══ ENTRIES PROVIDED ══

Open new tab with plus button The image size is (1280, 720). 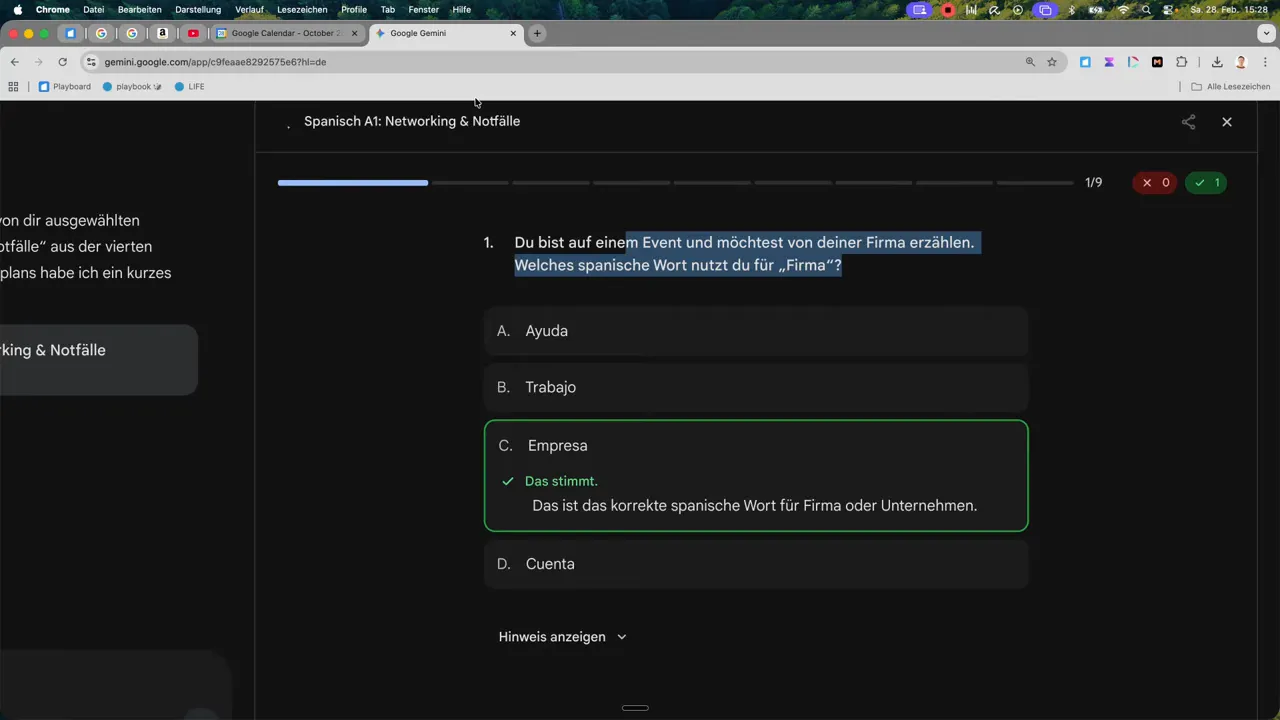coord(537,33)
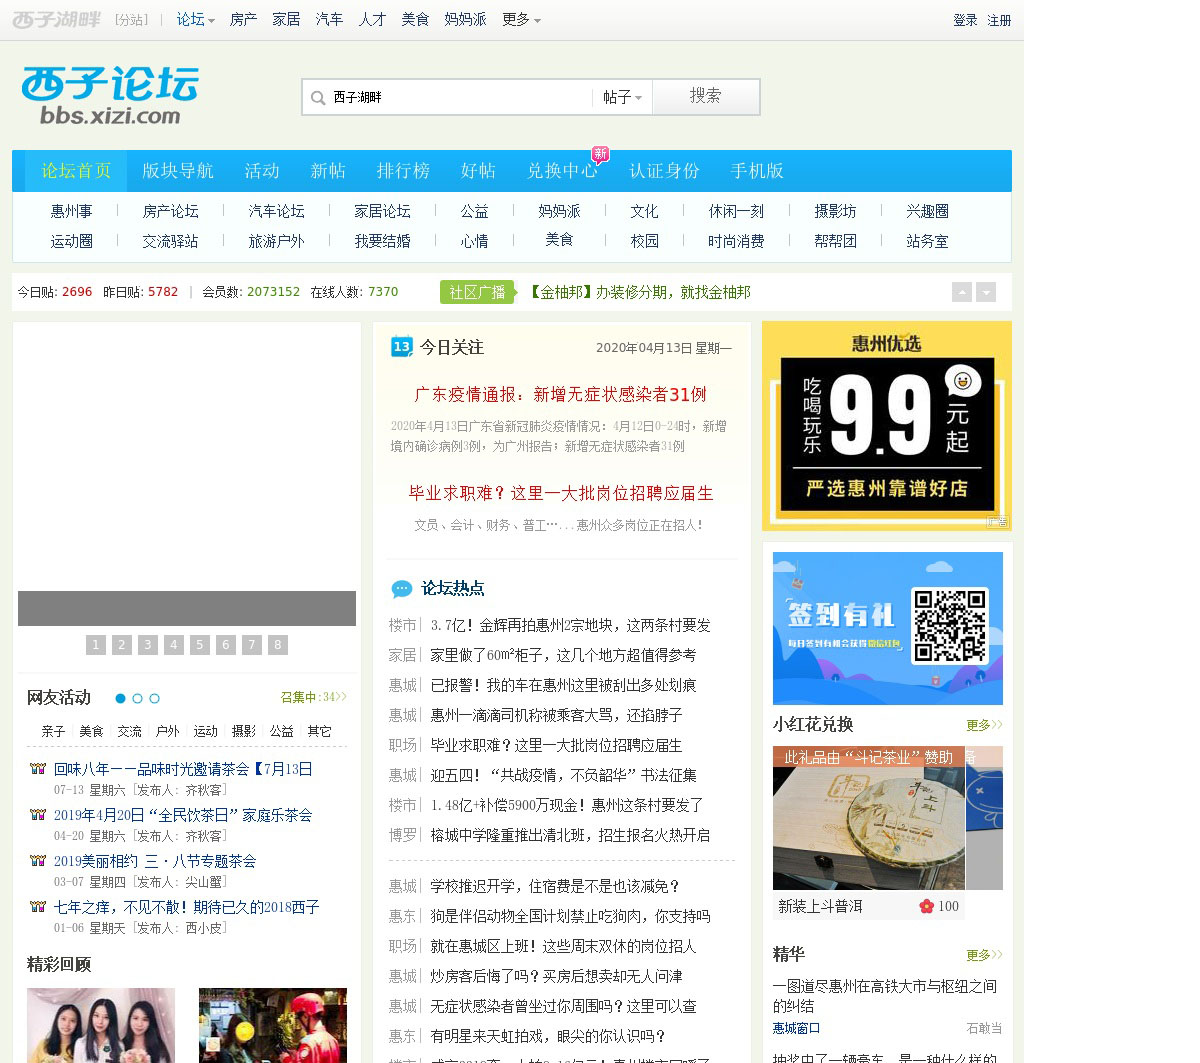Go to the 排行榜 tab
Viewport: 1200px width, 1063px height.
[403, 171]
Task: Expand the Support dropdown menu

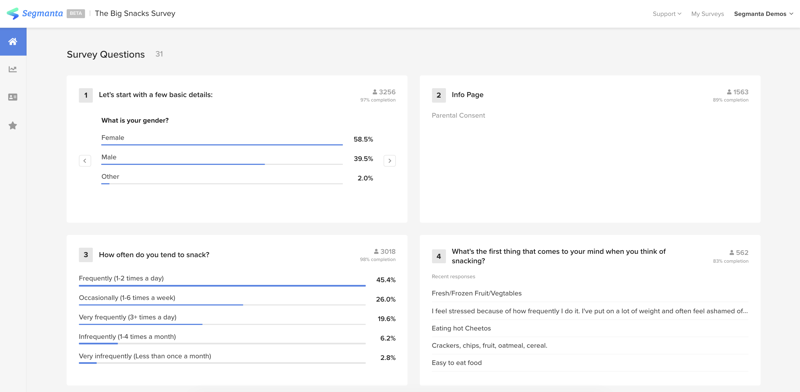Action: [x=667, y=14]
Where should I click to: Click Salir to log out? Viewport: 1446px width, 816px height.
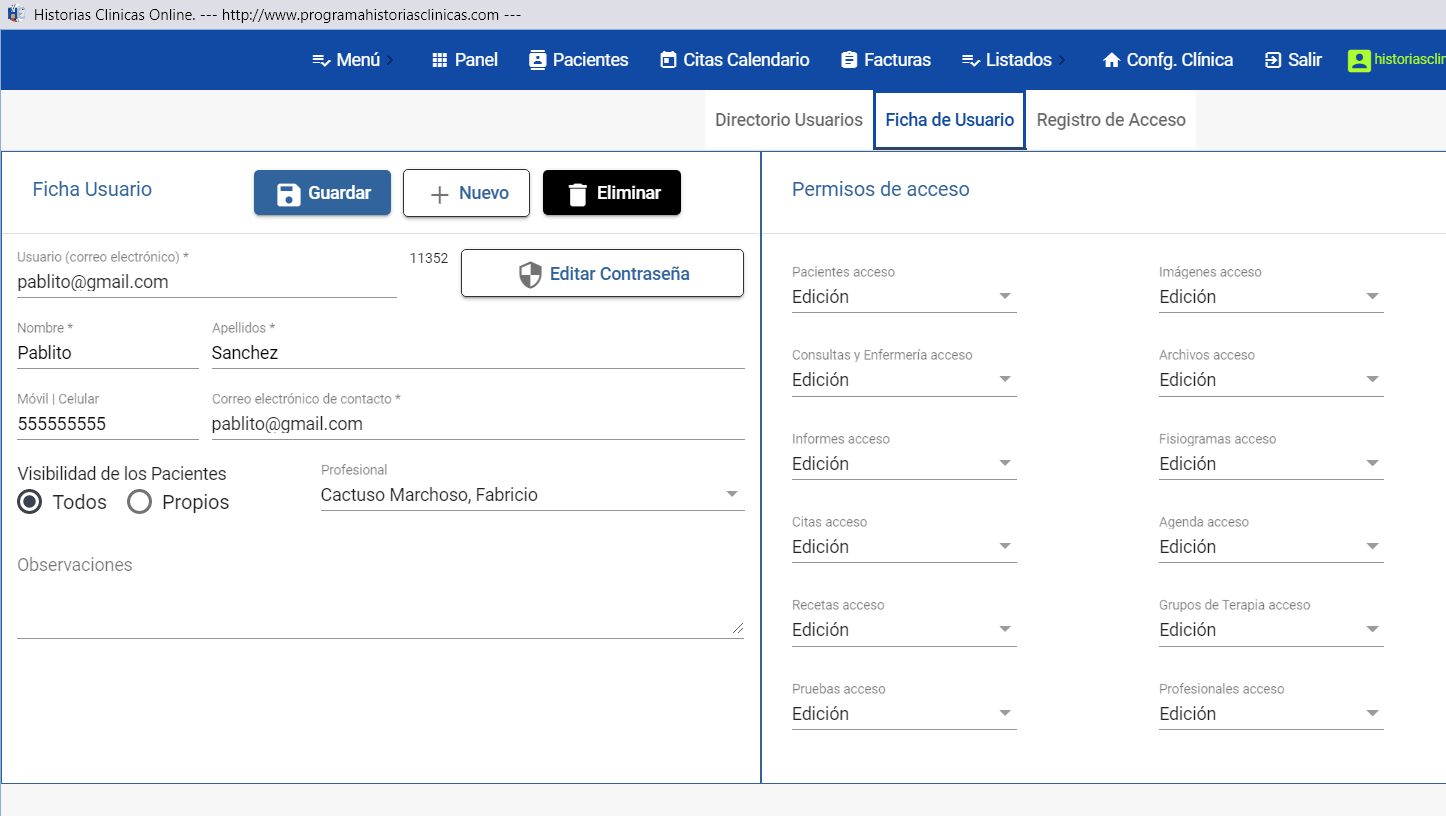[x=1293, y=60]
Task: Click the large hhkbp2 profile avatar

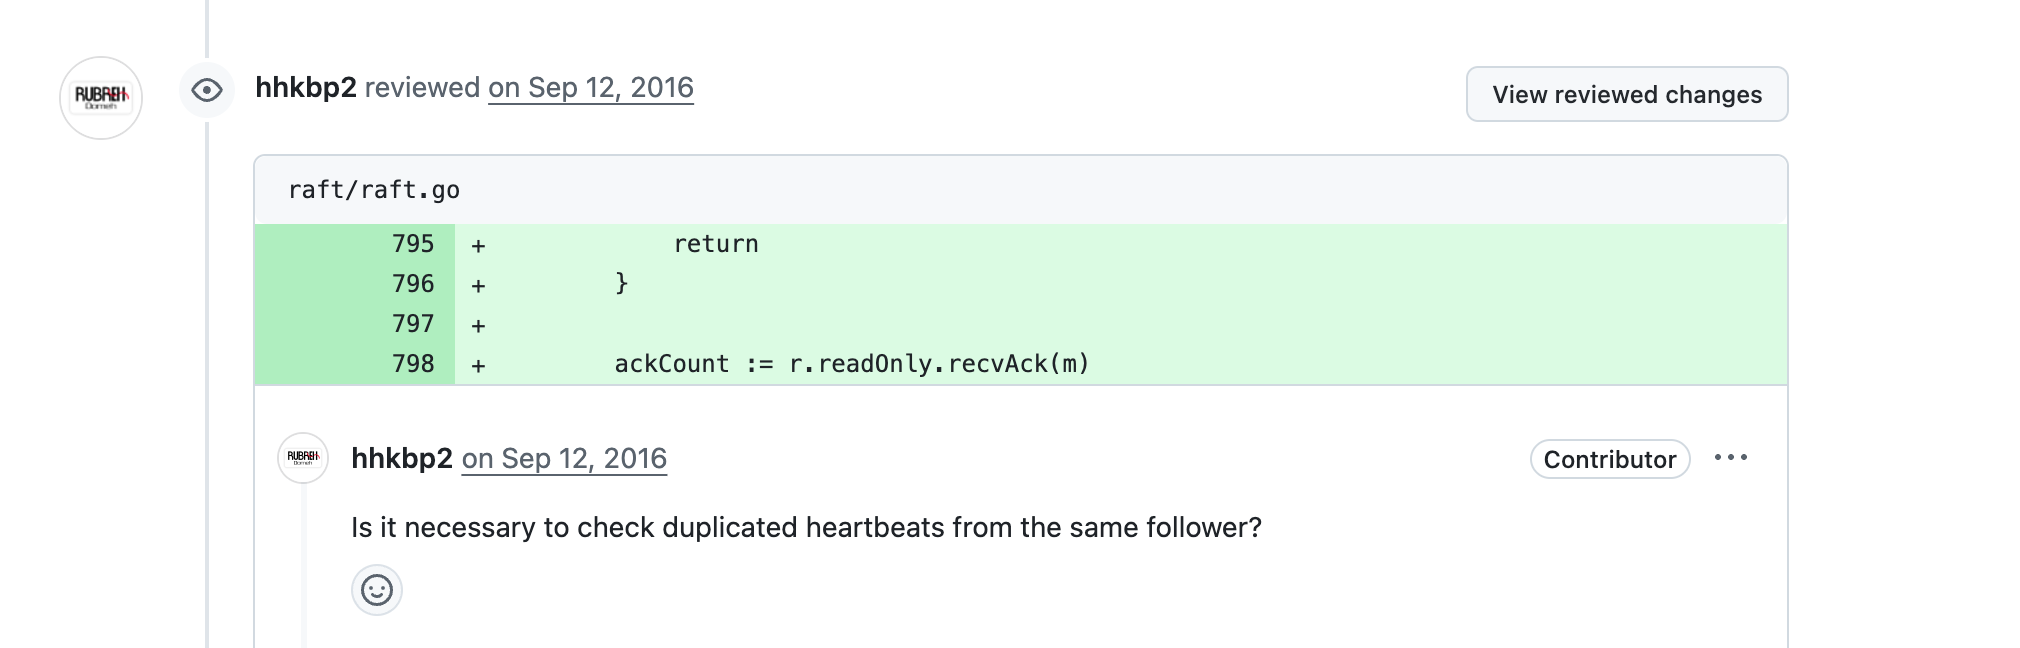Action: (x=101, y=98)
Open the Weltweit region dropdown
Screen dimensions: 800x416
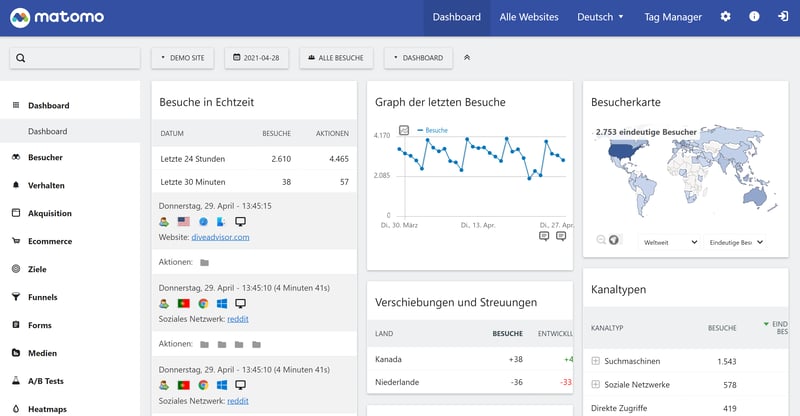pos(669,242)
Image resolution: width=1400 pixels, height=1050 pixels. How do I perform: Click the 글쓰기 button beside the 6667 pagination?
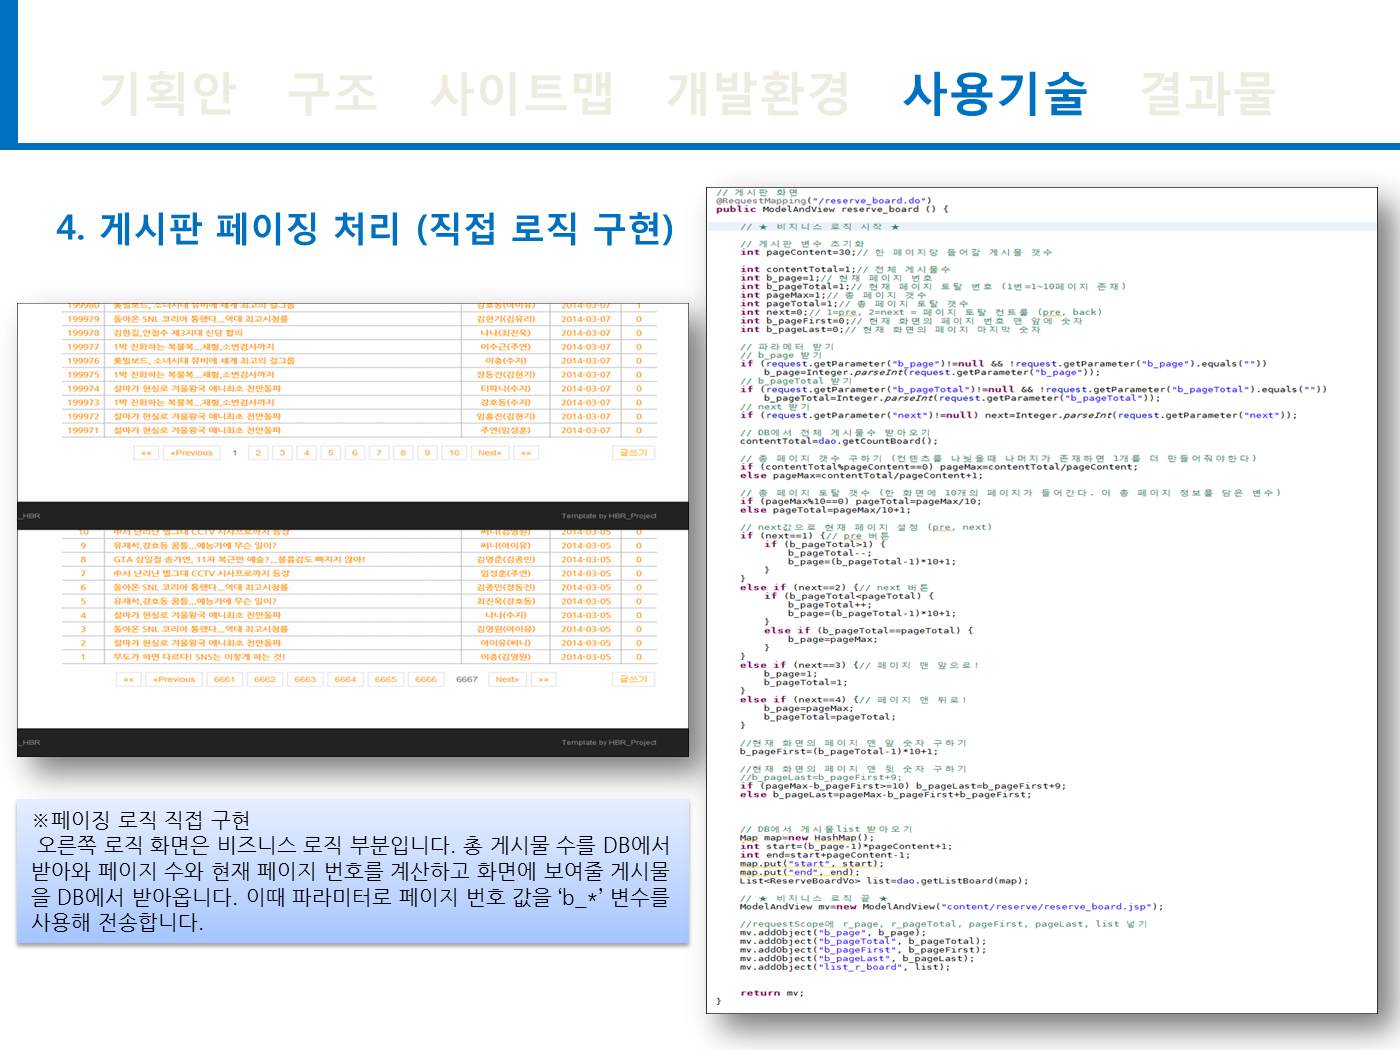tap(633, 679)
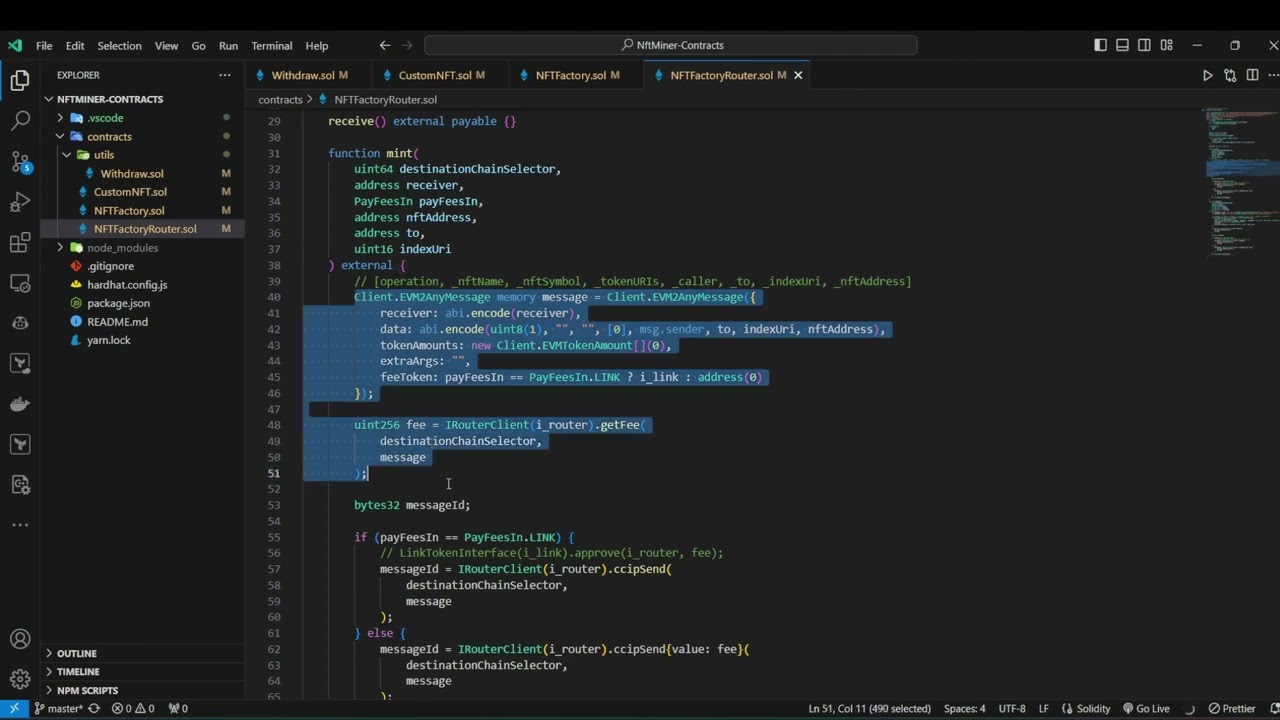Click the Run play icon in editor toolbar
This screenshot has height=720, width=1280.
(x=1207, y=75)
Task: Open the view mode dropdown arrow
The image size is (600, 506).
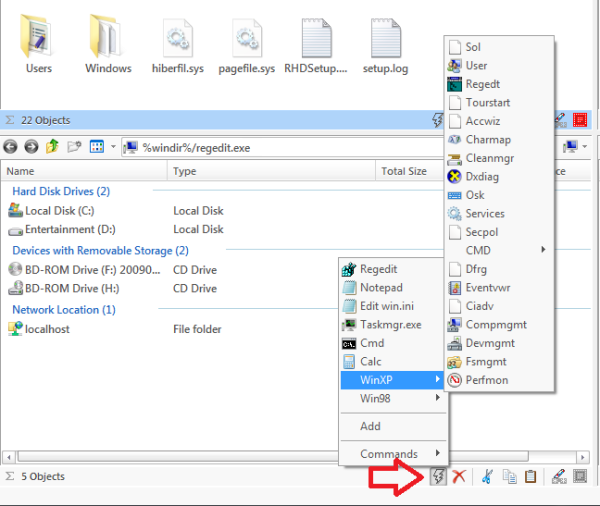Action: click(113, 147)
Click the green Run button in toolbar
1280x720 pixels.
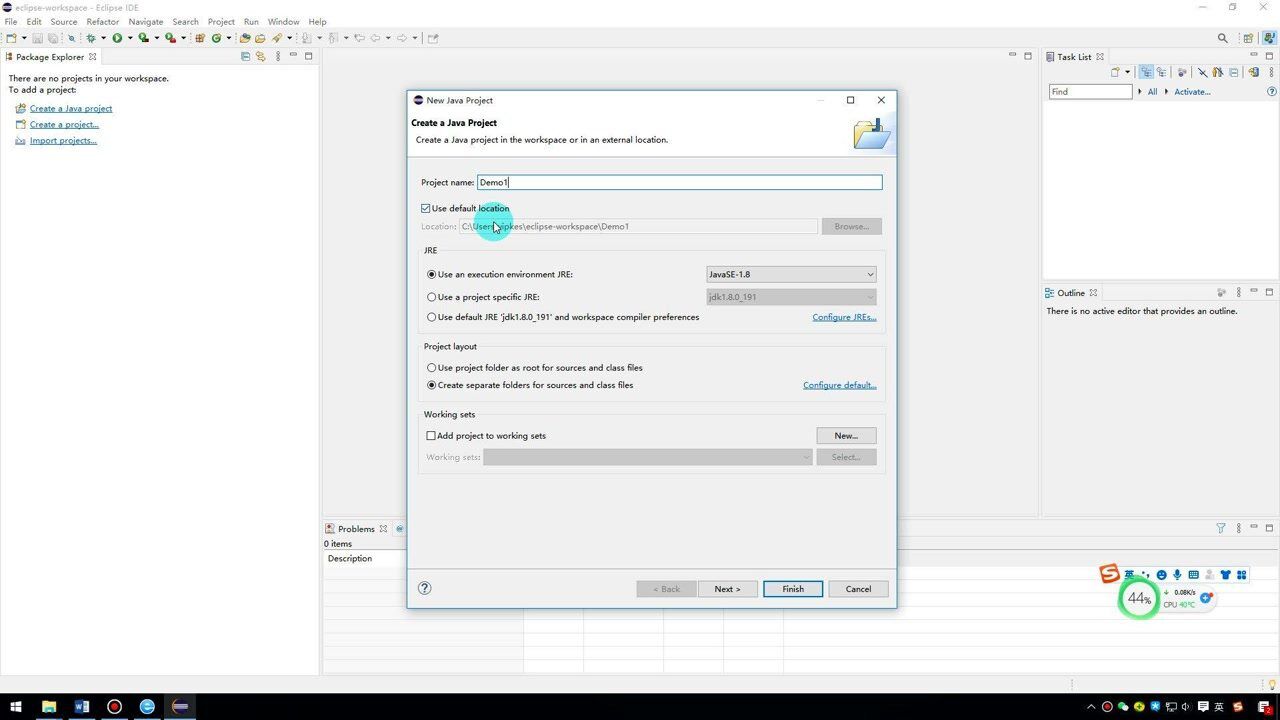(x=117, y=38)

═══

** EXERCISE **
Beginning at the line that contains "The image size is (600, 506).", retype each line of the data above through the very last one. Do not retype the pictures.

** ANSWER FOR THIS EXERCISE **
The image size is (600, 506).
Action: click(113, 147)
Click the green Run button in toolbar
1280x720 pixels.
(x=117, y=38)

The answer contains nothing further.